Music font displays slightly fatter

Hi everyone,

I am playing around with making my own music font, and have just imported some basic symbols from my font editor into Dorico. Since I’ve saved these symbols as an otf typeface, I import them into Dorico as glyphs.

It is not a dramatic difference, but the symbols seem to display slightly bigger than how I designed them. For instance, my black notehead is 330 by 280 units, but displays as roughly 333 by 282. This makes them stick out above and below the staff lines slightly, something I’d rather not have. All other symbols have become similarly slightly fatter.

Is there anything I can do about this, to have everything display exactly as I drew it?

Thank you!
Lodewijk

I don’t exactly remember but I think there is a checkmark for “attach to staff” In where you are originally creating it I think that maybe resize it depending on your staff size?

Thank you for your answer, but I can’t find any checkmark like that…

Maybe someone with a lot of type design experience like @benwiggy knows what to do?

When you say “imported some symbols into Dorico”, what do you mean exactly? Have you created a SMuFL font? Or are you swapping in your glyphs in the Notehead Editor and Music Symbols editor?

Did you base your font on a UPM of 1000 units?

I’d be happy to take a look, if you want to PM me the font.

Thanks for your quick reply Ben! I wrote to you on your Ancient Groove e-mail, since it is not possible to attache OTF files in this forum.

(Any type of file can be added if it is wrapped in a zip archive)

@Janus I should have thought of that, thank you! Next time :slight_smile:

I’ll reply here, for the benefit of all…!

How did you measure your value of 333 x 282 after importing into Dorico?

First: Bravura uses the “Larger Noteheads” set by default. This is selected in Engraving Options > Notes. However, third-party fonts can’t create their own Larger set easily, for technical reasons. So the Bravura glyphs at E0A0…. are only used when ‘default’ set is selected.

280 is quite tall. The staff space is 250. If your staff lines are thinner than 1/8 spaces (31.25 units), then yes, you’ll see some overlap at that height.

Unfortunately, creating the JSON file is quite tricky, involving a variety of python scripts, installed libraries and/or software. I’ve sent you a minimal working file.

Thank you Ben,

I measured it by importing and scaling back into Affinity Designer (where I drew the glyphs in the first place, I just used the Glyphs mini app for turning it into a font file) using Dorico’s ‘graphic slices’. The scaling percentage I used was correct, the staff still measured exactly 1000 units, the staff lines exactly 30. But the noteheads and other glyphs that I drew had gotten bigger.

------------------------------------------------

# [Problems and tasks]
**A)** In the forum thread about the music font, what dimensions in units did the poster design the black notehead to have?
**B)** Continue the forum thread about the music font that displays slightly fatter, starting after its last post.

# [Available data]
------------------------------------------------

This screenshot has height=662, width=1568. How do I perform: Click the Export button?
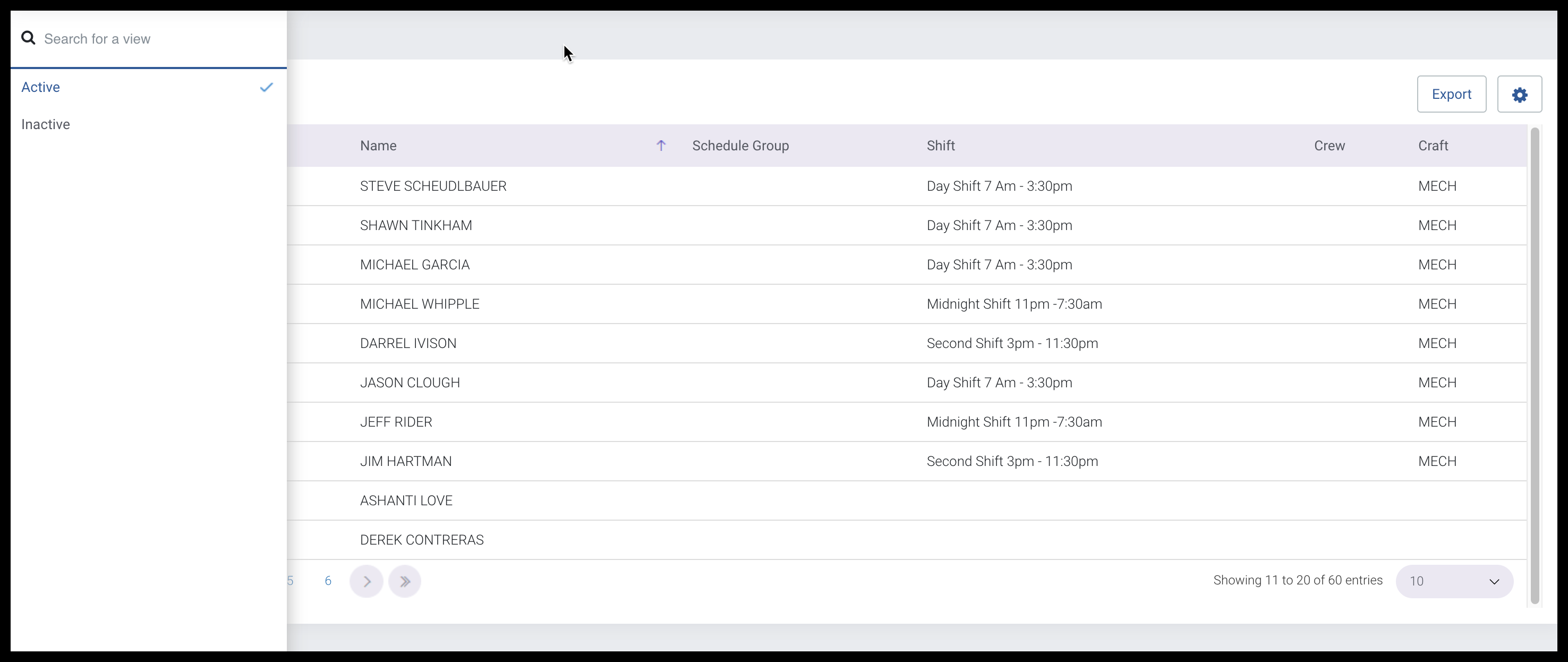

------------------------------------------------

# [Answers to the exercises]
**A)** 330 by 280 units.

**B)**
I did select the default smaller noteheads in Engraving options. And 280 might be a bit tall, but since my staff lines are 0,12 (30 units) it should fit precisely, 15 over the middle on the higher line and 15 under the middle on the lower, 250 + 30 = 280. Or am I making a mistake here? Regardless, also simple box-like glyphs like my whole rest (300x135) had grown.

Thank you very much for the JSON file, I’ll try to wrap my head around it.

One more thing I now tried; if I type my glyphs as 1000pt text in Affinity publisher, the proportions are exactly as I drew them. So something must happen with the scaling inside Dorico that makes the font display a bit differently. Again, we are talking about less than 1 % increase, it’s no big drama. But I’d like to know why it happens.

Coming back to @RZDorico comment, could there be a setting that I need to change, a “checkmark for “attach to staff””?

A quick test of :

  • exporting a PDF with my font in it;
  • importing to Affinity Designer;
  • copying a staff and a notehead to a new document;
  • scaling to 1000px high

shows my notehead at the correct, expected height and width.

I suspect there may be a ‘rounding’ calculation when using the Notehead Editor to import from non-SMuFL fonts, but I could be wrong.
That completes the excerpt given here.